Soon after moving into our house in Lundazi, we began hearing visitors knocking at our gate each morning, around 0700 hours (we’re on military time here in Zambia-that’s 7:00 a.m. for those who are unaccustomed). The first time we heard someone banging on the metal gate that early, we had no idea who it was, or what they wanted. But to our pleasant surprise, we had village ladies with various types of fresh fruits and vegetables for sale, and we now look forward to their daily visits.
Another woman came to our gate back then, looking for work. As it turned out, she lives just a few houses away from us, and she wanted to know if we were looking for someone to work around the house. Melissa and I were on the fence about hiring someone. On one hand, we didn’t know if we needed a housekeeper; we didn’t have one in San Antonio. On the other hand, hiring workers here provides much needed jobs for folks in Lundazi. We discussed the idea of hiring someone with Reverend Chiboboka, and we learned he had already begun taking applications from some women, so we told our neighbor, Charity, she could go to the CCAP Mission Station to apply.
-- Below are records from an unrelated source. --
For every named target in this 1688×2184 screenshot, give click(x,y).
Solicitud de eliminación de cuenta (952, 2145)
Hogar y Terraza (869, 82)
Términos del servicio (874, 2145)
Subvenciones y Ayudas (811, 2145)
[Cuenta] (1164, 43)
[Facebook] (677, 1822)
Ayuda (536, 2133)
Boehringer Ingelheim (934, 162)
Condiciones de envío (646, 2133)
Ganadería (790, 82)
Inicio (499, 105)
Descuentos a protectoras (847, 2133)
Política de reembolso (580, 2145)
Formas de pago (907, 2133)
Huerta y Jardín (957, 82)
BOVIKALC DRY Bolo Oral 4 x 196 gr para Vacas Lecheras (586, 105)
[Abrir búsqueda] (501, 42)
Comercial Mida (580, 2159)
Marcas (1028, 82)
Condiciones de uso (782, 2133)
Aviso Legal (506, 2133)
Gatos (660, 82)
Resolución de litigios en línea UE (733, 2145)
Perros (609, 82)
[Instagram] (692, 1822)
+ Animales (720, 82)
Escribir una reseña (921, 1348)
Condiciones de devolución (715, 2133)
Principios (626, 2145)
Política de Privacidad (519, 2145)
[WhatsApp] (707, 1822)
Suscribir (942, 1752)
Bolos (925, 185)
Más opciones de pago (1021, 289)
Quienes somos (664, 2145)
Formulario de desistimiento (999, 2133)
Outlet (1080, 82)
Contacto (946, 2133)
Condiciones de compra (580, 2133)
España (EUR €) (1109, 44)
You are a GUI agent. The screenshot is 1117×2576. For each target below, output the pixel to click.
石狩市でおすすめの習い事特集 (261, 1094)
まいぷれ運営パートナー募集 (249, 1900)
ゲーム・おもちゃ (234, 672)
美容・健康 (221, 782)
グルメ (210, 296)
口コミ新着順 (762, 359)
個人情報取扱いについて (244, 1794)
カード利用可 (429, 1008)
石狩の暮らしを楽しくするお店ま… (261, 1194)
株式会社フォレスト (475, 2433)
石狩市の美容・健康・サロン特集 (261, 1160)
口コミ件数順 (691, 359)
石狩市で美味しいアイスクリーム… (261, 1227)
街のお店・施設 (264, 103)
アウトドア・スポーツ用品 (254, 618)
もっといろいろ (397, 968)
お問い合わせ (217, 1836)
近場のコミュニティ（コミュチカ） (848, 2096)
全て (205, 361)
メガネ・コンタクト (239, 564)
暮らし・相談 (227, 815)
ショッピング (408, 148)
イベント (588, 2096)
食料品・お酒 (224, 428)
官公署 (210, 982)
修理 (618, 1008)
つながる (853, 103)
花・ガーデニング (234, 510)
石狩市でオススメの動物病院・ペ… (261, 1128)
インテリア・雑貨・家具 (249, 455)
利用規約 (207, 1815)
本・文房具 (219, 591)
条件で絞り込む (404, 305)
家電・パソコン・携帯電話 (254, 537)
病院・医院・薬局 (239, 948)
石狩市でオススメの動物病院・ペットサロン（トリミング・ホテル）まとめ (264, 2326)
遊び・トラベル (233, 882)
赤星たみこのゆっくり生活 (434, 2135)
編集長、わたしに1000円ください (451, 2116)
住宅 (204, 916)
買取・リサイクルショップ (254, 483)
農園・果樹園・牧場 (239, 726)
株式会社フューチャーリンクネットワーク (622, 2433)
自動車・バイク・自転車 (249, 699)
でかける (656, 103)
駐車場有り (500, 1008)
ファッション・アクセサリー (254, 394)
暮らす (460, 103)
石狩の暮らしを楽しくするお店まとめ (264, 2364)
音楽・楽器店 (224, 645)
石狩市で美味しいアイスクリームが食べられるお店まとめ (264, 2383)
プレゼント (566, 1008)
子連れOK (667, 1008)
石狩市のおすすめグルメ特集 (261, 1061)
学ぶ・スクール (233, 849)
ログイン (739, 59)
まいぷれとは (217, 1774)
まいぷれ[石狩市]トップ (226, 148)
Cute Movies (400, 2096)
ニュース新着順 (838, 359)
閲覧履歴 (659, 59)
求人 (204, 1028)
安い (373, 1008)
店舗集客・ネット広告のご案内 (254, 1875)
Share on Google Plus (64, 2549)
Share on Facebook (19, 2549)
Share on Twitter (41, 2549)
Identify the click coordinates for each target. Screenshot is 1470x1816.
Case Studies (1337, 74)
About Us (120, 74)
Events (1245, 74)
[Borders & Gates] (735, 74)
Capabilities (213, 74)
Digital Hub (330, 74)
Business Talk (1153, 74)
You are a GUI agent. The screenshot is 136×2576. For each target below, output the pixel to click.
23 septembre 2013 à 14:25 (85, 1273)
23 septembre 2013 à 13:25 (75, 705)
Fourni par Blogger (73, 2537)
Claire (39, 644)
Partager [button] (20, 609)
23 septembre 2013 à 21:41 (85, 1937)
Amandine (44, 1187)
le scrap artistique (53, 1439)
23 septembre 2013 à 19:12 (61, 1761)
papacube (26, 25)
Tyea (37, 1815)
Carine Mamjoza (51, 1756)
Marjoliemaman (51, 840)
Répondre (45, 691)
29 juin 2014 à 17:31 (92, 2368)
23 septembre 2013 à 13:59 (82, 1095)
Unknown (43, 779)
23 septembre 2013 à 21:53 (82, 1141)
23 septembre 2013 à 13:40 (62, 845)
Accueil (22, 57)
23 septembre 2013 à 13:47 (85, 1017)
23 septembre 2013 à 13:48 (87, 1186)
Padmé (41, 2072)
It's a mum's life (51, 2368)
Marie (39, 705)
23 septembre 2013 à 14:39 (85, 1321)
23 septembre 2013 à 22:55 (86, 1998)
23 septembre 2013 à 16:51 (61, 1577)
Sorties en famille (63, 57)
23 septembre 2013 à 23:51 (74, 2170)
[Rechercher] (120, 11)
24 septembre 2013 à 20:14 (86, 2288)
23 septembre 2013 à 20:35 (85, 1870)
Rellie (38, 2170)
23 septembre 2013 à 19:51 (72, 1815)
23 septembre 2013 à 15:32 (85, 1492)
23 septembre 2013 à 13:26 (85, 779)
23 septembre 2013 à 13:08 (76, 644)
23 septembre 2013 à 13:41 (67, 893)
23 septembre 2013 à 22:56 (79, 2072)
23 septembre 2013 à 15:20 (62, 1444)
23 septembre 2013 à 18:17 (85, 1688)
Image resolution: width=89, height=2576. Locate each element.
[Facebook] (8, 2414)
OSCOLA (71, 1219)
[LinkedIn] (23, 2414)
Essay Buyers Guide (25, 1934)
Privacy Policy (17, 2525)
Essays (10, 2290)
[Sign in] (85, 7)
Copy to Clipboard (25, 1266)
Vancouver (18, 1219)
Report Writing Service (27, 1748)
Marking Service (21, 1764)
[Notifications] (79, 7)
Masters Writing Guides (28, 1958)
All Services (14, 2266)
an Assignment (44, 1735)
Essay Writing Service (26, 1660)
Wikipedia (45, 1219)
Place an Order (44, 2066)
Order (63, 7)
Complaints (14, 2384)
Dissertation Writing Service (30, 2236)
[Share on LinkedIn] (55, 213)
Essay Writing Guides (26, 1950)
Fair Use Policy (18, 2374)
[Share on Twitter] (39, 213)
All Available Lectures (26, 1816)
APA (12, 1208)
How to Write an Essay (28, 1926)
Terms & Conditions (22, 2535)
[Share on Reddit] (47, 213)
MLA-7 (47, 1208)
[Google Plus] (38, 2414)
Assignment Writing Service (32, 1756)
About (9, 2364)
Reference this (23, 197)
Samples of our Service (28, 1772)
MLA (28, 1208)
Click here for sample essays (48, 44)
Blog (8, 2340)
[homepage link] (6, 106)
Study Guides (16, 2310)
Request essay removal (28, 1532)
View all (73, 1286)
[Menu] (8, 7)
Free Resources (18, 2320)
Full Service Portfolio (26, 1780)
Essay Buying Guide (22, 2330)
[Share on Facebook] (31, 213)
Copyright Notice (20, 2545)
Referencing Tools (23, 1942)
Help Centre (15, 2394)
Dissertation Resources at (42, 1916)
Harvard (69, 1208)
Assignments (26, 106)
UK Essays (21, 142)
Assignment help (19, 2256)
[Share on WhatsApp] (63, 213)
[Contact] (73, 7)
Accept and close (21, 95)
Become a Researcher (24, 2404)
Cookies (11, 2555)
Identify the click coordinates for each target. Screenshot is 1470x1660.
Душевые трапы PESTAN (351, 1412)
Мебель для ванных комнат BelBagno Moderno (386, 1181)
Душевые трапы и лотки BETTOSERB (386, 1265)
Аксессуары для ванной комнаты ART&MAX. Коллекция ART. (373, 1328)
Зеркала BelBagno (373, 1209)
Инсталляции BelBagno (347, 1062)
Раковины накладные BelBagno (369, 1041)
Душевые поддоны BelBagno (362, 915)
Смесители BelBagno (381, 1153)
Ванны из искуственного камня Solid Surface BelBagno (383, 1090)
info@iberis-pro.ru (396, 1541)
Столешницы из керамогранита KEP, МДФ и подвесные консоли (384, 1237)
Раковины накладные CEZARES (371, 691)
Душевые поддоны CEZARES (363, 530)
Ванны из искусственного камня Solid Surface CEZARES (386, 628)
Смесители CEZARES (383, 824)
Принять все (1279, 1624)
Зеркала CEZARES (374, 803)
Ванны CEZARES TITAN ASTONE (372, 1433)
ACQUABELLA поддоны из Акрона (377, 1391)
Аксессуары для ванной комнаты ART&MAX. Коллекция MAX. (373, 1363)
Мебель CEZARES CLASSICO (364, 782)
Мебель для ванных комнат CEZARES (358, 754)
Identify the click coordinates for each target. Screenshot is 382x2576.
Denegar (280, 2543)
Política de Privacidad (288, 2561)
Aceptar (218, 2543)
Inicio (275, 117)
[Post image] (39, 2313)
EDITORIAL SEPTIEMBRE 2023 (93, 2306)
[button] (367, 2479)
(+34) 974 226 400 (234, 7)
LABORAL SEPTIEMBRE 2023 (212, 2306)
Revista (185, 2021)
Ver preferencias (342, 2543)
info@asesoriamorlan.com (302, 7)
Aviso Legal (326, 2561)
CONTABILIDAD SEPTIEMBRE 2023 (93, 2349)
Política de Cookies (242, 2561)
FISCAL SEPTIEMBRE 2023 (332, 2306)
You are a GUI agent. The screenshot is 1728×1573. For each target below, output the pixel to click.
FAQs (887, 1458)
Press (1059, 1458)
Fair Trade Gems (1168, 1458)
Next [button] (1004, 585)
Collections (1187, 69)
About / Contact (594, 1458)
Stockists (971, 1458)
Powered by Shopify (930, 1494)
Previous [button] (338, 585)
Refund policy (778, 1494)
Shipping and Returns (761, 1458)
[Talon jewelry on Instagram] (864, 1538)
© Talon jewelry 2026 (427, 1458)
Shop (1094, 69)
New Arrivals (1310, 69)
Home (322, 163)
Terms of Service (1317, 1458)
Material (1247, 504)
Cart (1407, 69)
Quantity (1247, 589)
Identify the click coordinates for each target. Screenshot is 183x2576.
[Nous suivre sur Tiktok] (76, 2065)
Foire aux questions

After gathering several candidates, he led the interview and selection process, with a three-person panel comprised of church folks. Melissa sat in and observed, but didn’t participate. When the dust settled, the panel favored the person who Melissa hoped would be selected, our neighbor, Charity.
It’s now been about a month since Charity began working for us. She arrives each day with a smile on her face, and goes to work. She’s shown Melissa how to make nshima, and Melissa’s shown her how to make cornbread. She is also a resource when we are stumped, searching for a Tumbuka word. Charity shows great pride in her work and does a great job.
One evening, about the same time Charity began working for us, we came home from visiting the Petro family (they are Baptist missionary friends who’ve been in Lundazi just over three years). As Melissa walked up to the gate to open it, she saw a small snake (njoka) slithering away. We told ourselves it was some sort of non-venomous grass snake, but the next day I bought a hoe (jembe), with an extra long handle at our neighbor, Chiza Banda’s hardware store.
Over the past few years, when we’ve traveled to Congo, I’ve noticed women bent over at the waist, sweeping the the dirt around their houses with a short, handmade broom (chitanyero), and we’ve noticed women doing it here, too.
If you look at the ground afterwards, you’ll see a series of sweeping arches in the dirt, forming a neat, pretty pattern. I always thought it was odd for the ladies to sweep the dirt like that, but then someone told me they do it so they can see if a snake has slithered across the swept patterns on the ground, near their house.
I don’t know if that’s true or not, but it makes perfect sense to me, and we were glad to see Charity incorporate that activity into her daily routine. We also take some comfort in the fact that growing up in South Texas has taught us to keep a close eye on the ground when walking.
Swept patterns in the dirt surrounding our house in Lundazi.
One morning I walked outside and asked Charity if she’d seen any evidence of njoka and she replied, “No.” Knowing she had lived nearby for several years, I asked her if she’d ever seen any snakes here, and she told me she found a spitting cobra in her house about three months earlier.
I asked her what she did, and she said she killed it with a stick, but not before she spit at the cobra first. I believe we found the right person for the job!
With each passing day, we become more settled here. Now when we walk to town, people call our names and waive at us – we’re making new friends everywhere we go. Our language studies are progressing well, too, and we are confident in our calling from God to be here with the people of Lundazi and Eastern Zambia.
Maize harvest is underway in the Lundazi area. We are well into the dry season, or chihanya, and our friends and neighbors are already preparing for zinja, the hunger season, by storing bags of maize in their homes. As I’ve mentioned elsewhere, the effects of malaria are real in Lundazi, and we continually see friends who are recovering from the impact of this disease. Please pray for the people of Lundazi and Zambia.
We also ask that you please continue to support our work, with your prayers, and with your donations; both are needed. If you would like to contribute, please visit either, https://www.presbyterianmission.org/donate/E200534/, or if you would prefer, donate through Crowdrise, visit http://tinyurl.com/j25nv8b.
May the peace of Christ be with each of you.